[WikiEN-l] Wikipedia: the Journal
Brian
Brian.Mingus at colorado.edu
Sun Sep 13 21:47:56 UTC 2009
On Sun, Sep 13, 2009 at 3:32 AM, Gwern Branwen <gwern0 at gmail.com> wrote:
> http://www.wittylama.com/2009/09/wikipedia-journal/
>
> "Wikipedia currently has no way of addressing any of these issues due
> to the very nature of it being an “anyone can edit” wiki. This
> alienates a large number of academics who are already very interested
> in learning about and contributing to Wikipedia but have difficulty
> justifying it as legitimate work. Quite simply, academics in many
> countries/institutions must earn “points” each year to prove they’ve
> been working and thereby justify to government why their institution
> should continue to receive funding...One thing that certainly doesn’t
> earn points is helping to maintain the quality of the content on
> Wikipedia in the academic’s area of expertise - this is despite the
> fact that that is precisely where 90% of their students will turn to
> first to get some background information."
>
> "Proposal:
> The creation of peer-reviewed scholarly e-journal. Academics would be
> commissioned to write encyclopedic articles on their area of expertise
> in accordance with our editorial principles (including Neutral POV,
> Verifiability and No Original Research) and the Wikipedia manual of
> style. Their article would be submitted to blind peer-review, as per
> the best-practices of any academically-rigorous journal, by both
> relevant academics and also a Wikipedian who had been a major
> contributor to a Featured Article on a similar topic. The final
> articles would be published in an edition of the “Wikipedia Journal”

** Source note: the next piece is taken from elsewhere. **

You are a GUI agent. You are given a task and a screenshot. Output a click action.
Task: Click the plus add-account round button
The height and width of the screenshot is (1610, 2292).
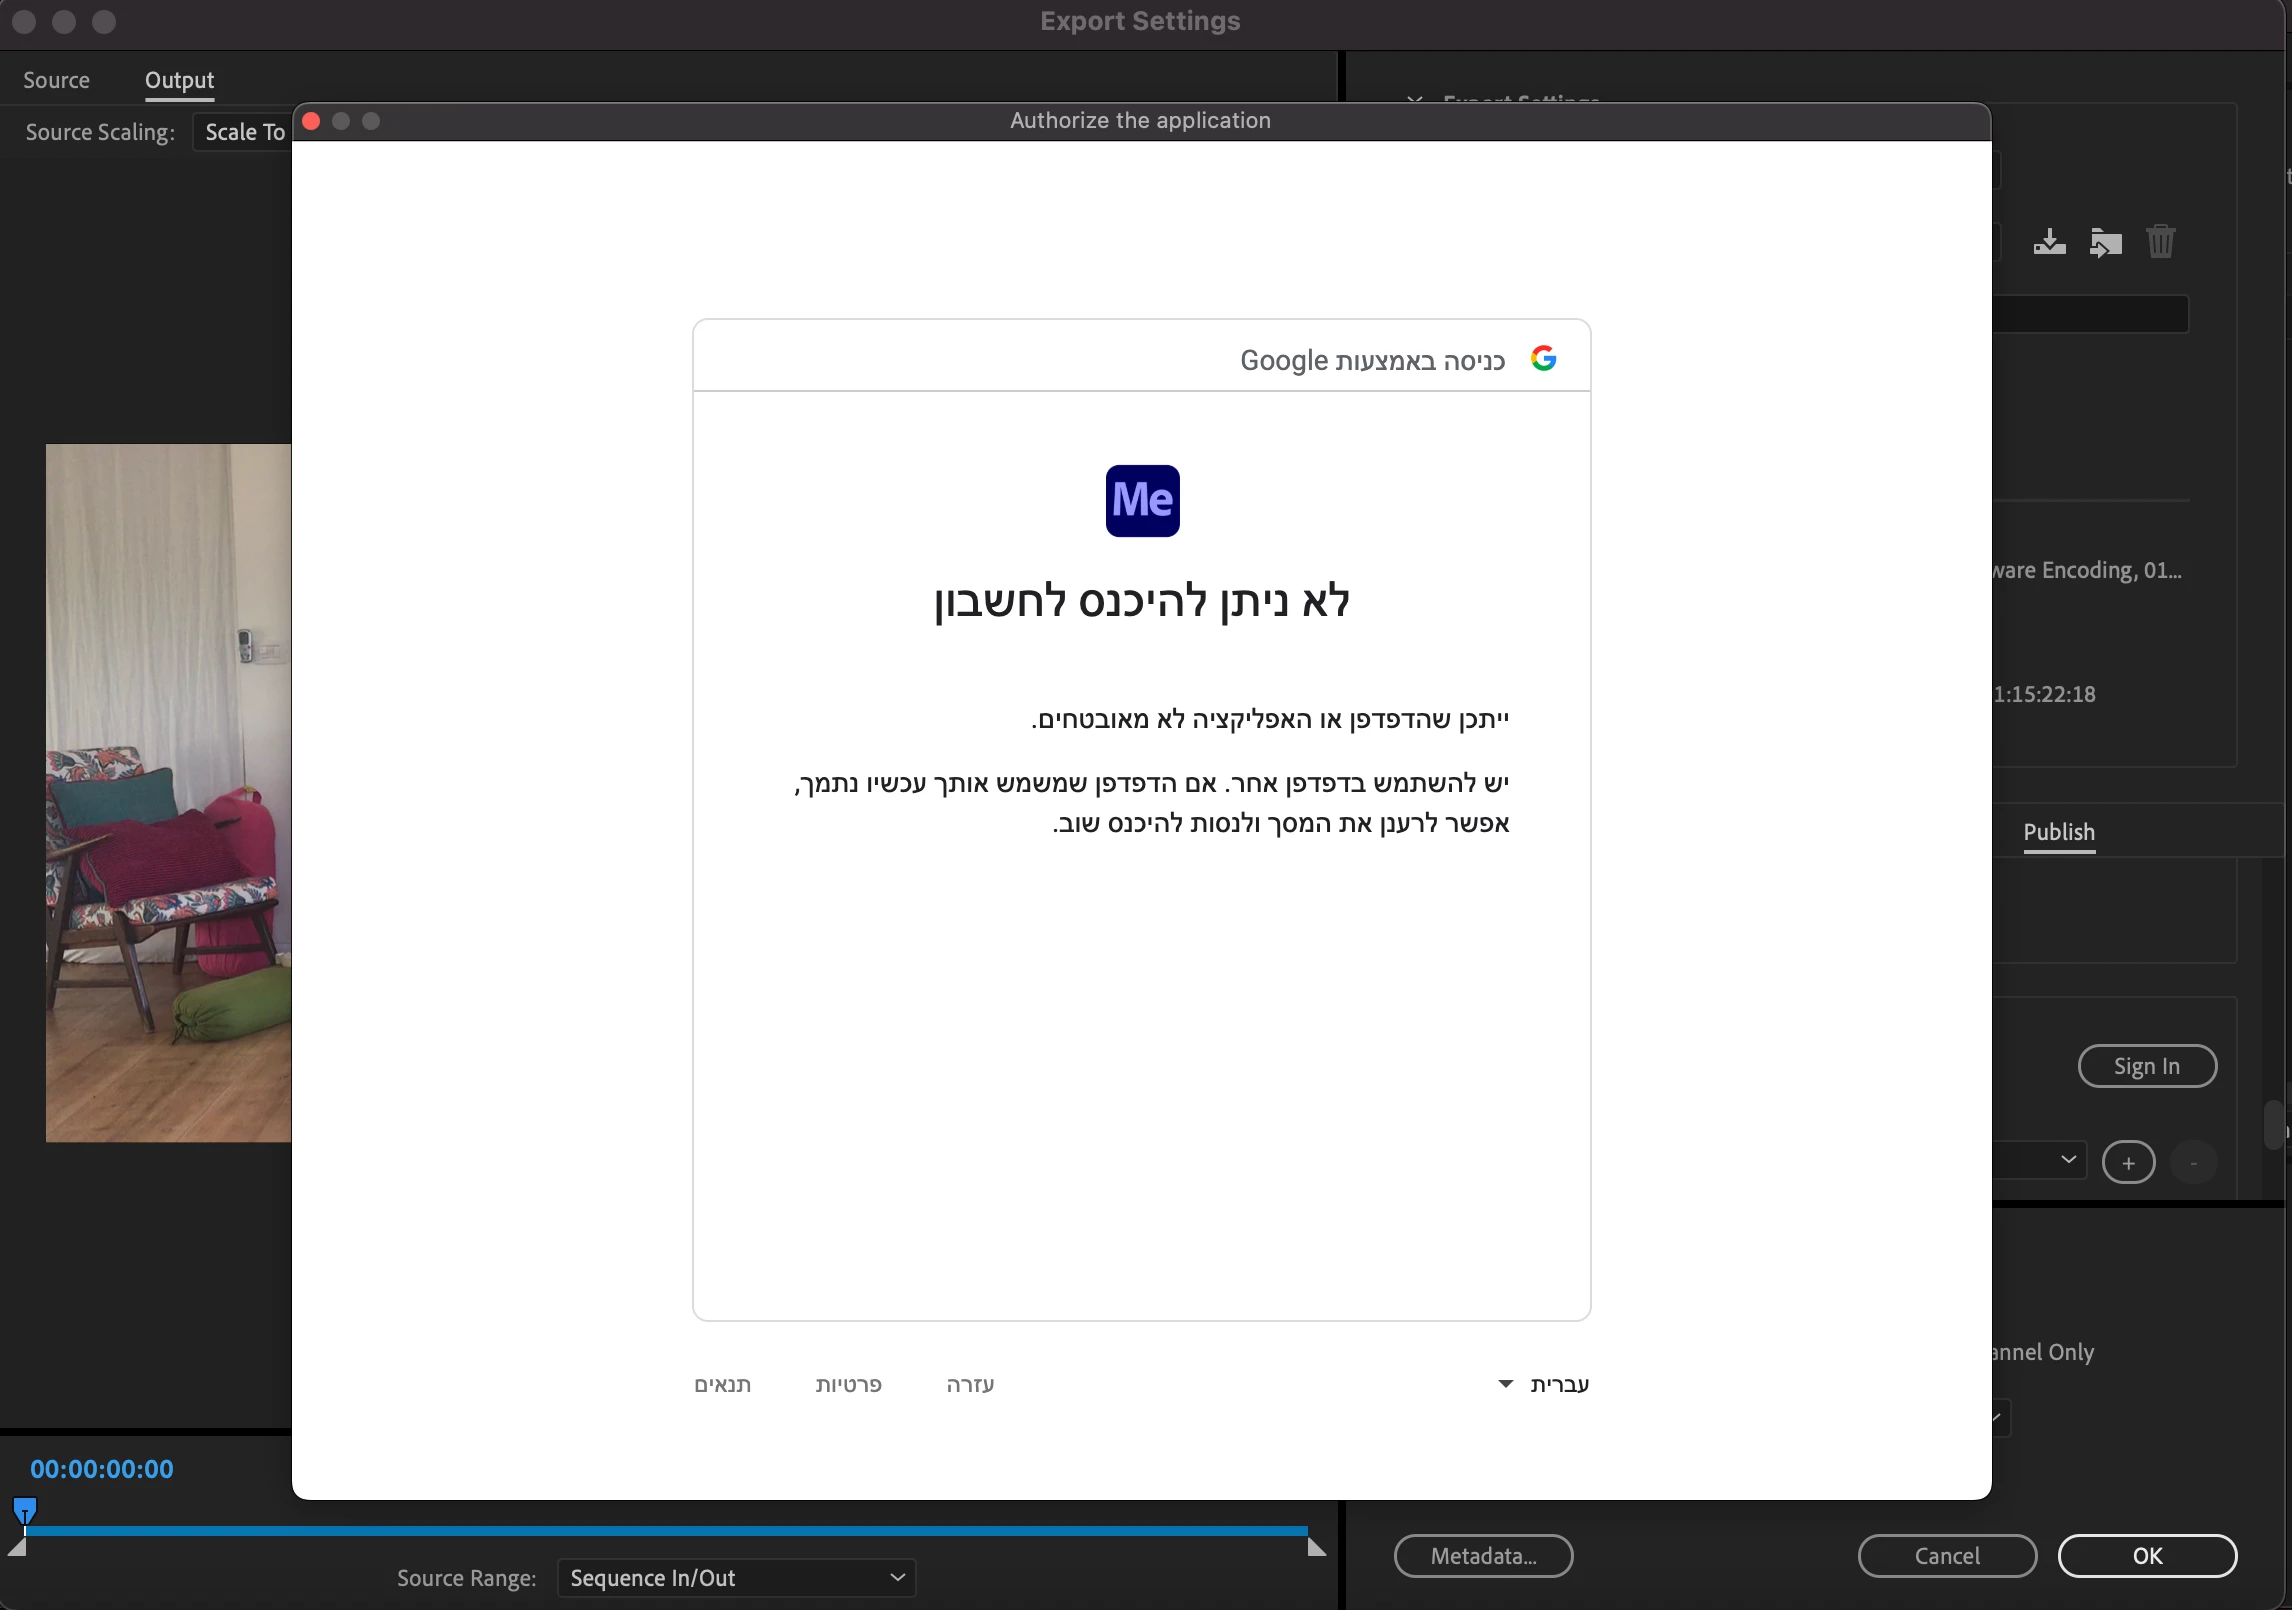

> ready to merge into the existing Wikipedia article on that topic.
>
> [Note: this proposal is not the same as "WikiJournal" on Meta (the
> purpose of which is to encourage Original Research scholarship) or
> "Wiki Journal" on WikiVersity/Wikia (the purpose of which is to
> publish articles about Wiki-related scholarship).]"
>
> "Articles, once published, could then be merged into the existing
> Wikipedia article (or a new article created if one did not exist
> before) and appropriate attribution placed in the external links
> section of the Wikipedia article to the Author and journal edition.
> Also, it might be nice to have a talkpage template indicating that an
> academic had made substantial contributions to the article.

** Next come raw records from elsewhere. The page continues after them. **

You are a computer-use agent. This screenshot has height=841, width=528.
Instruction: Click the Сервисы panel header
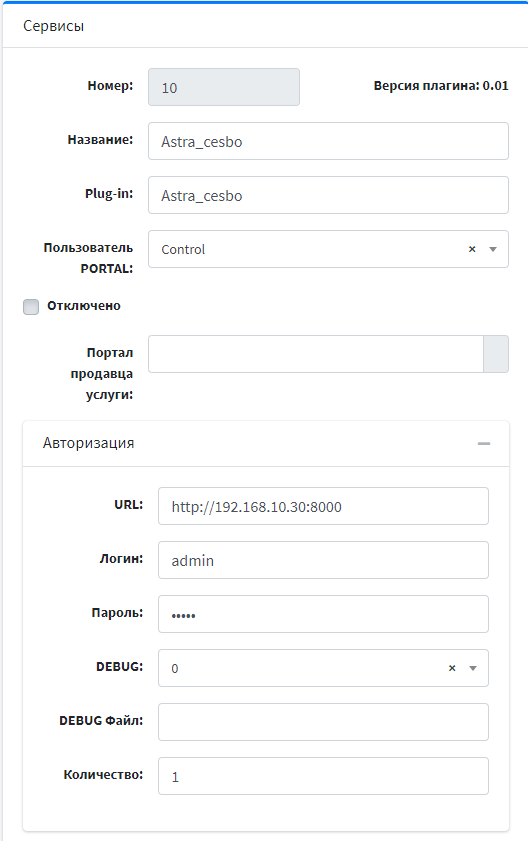click(53, 26)
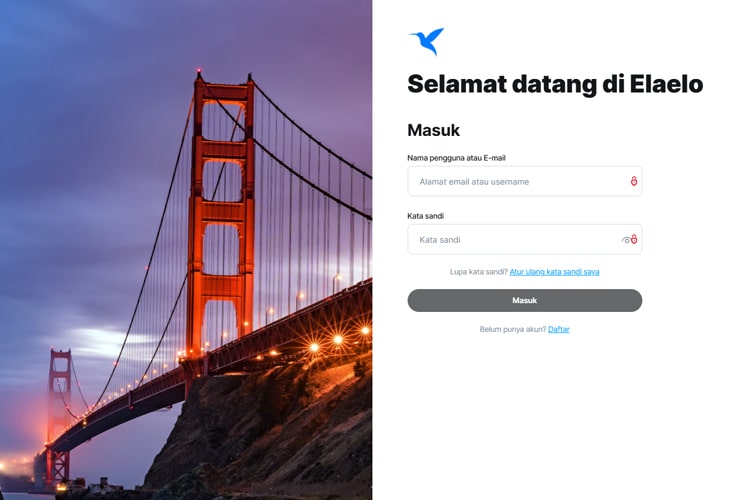The width and height of the screenshot is (750, 500).
Task: Click red padlock icon in email field
Action: click(633, 181)

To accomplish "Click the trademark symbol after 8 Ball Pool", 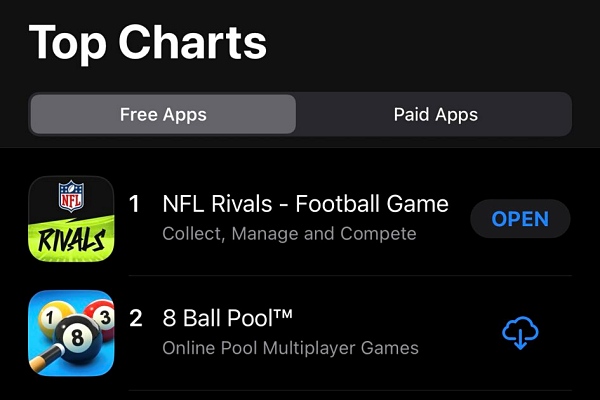I will (x=283, y=314).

> *Hopefully* the newly refurbished Wikipedia article could then be
> taken to Featured Article candidacy relatively quickly."
>
> Not a terrible idea. It'd be kind of like the union of specialist
> online encyclopedias written by single authors, such as the Stanford
> Internet Encyclopedia of Philosophy. But I suspect the author is a
> little too sanguine about how easy it would be to incorporate these
> big new articles into actual WP articles - and if they don't get
> integrated, then they're not serving their purpose.
>
> --
> gwern
>
Since nobody has pointed to Scholarpedia yet, here is a link:
http://www.scholarpedia.org/
Scholarpedia is a project to have the currently leading expert in a field,
preferably the original researcher or inventor, write up that topic in a
reasonably accessible format. The project is wildly successful. The authors
get to choose the copyright status, whether copyright, GFDL, or BY-NC-DC.
Each article has curators. Anyone (including you) can become a curator.
Eligibility for curatorship is based on several factors including your
scholar index, which is a measure of your contributions to the encyclopedia.
Clearly, this information will not be ported back to Wikipedia. From the
site: "*The approach of Scholarpedia does not compete with, but rather
complements, that of Wikipedia: instead of covering a broad range of topics,
Scholarpedia covers a few narrow fields, but does that exhaustively.*"
A WikiJournal project would have to compete with Scholarpedia for the
attention of academics, and from the perspective of an academic I have a
hard time seeing why Scholarpedia is not preferable.